While there isn’t much of anything going on in Destiny 2 right now, with its not great Ash and Iron mid-season event shedding players, there was hope this week as Bungie launched a new exotic quest. It’s something Bungie has excelled at in Destiny 2, generally speaking, going all the way back to Whisper and Zero Hour.
But yesterday’s new exotic quest, Heliostat, may be the worst one they’ve produced. In part because of the content and also because of its size. If you wanted yet another indication of just how much Destiny 2 has scaled down at this point, look no further.
- Heliostat reuses a lot of assets from the Spire of the Watcher dungeon including environment pieces, some mechanics and even music.
- Its story makes little sense, as has been the case with all of Ash and Iron’s content thus far.
- If there’s any length to the mission at all, it’s how long it takes to stop getting fried by electric doors. There are maybe three rooms of enemies to fight in total.
- The boss is reused from one of the Curse of Osiris strikes way back in 2017. The encounter felt like a mid-mission boss, and when the game tells you to “reach through time” at the end, it felt like it would continue on. It doesn’t, that’s the end.
- Wolfsbane, the exotic axe, is pretty underwhelming thus far.
Heliostat is certainly one of the missions of all time, and a big disappointment during a period of time where Destiny 2 badly needs a win. This is not a win. The game is just so…small now. Smaller expansions with smaller zones. Smaller seasons to the point where they’re not even seasons at all, which also means a smaller story. Smaller mid-season updates when players were promised something akin to Into the Light. A smaller exotic quest. The only actual content made in the last six months or so that really stands out is the Desert Perpetual raid.
After The Final Shape, the Episodes afterward may have been controversial, but they were substantive. Here, there are yawning voids with no content and what content there is has been drastically reduced in scale.

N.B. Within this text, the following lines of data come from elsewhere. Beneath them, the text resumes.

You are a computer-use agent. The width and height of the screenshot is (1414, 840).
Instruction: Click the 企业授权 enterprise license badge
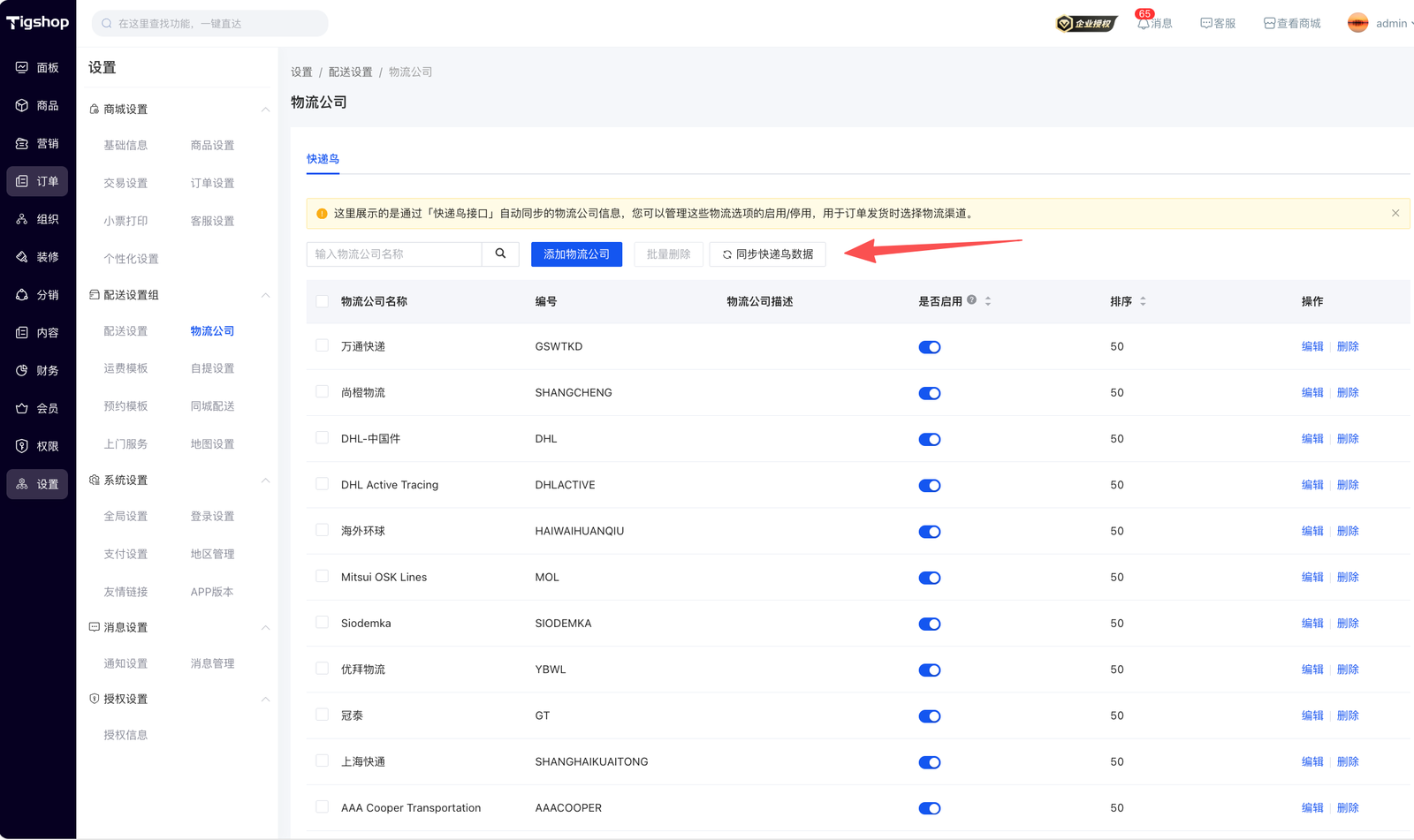(x=1086, y=24)
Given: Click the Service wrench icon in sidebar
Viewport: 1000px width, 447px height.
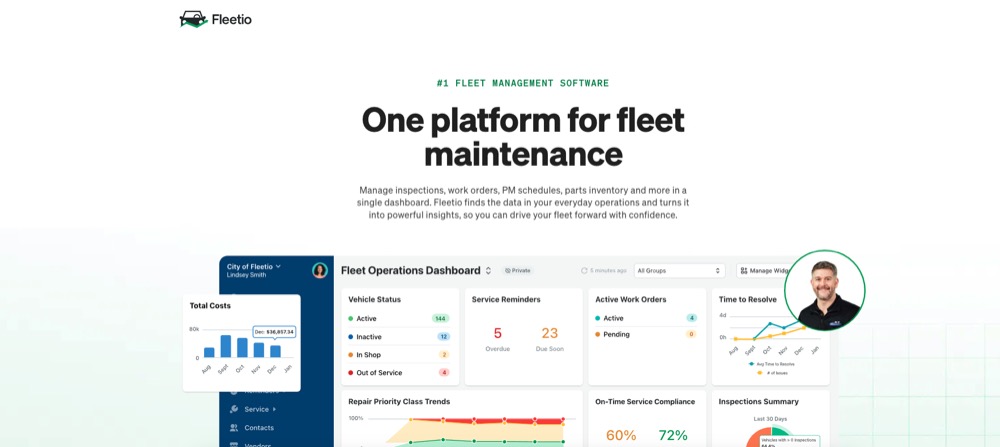Looking at the screenshot, I should click(234, 409).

Destiny 2 almost doesn’t seem like a live service anymore. You can log in and beat the expansion in a few days. You wait three months and log in for a mid-season update (after which I promptly logged out). You return for a very short exotic mission, which you may or may not run a couple times for catalyst. In between is nothing but Portal grinding and the occasional holiday event. It’s a six-month season where you really only have to log in for new content for three weeks in total.
All this is very bad. I don’t know what will change with Renegades, but I’m guessing not much, as this format seems locked for at least a year. But I guess we’ll see.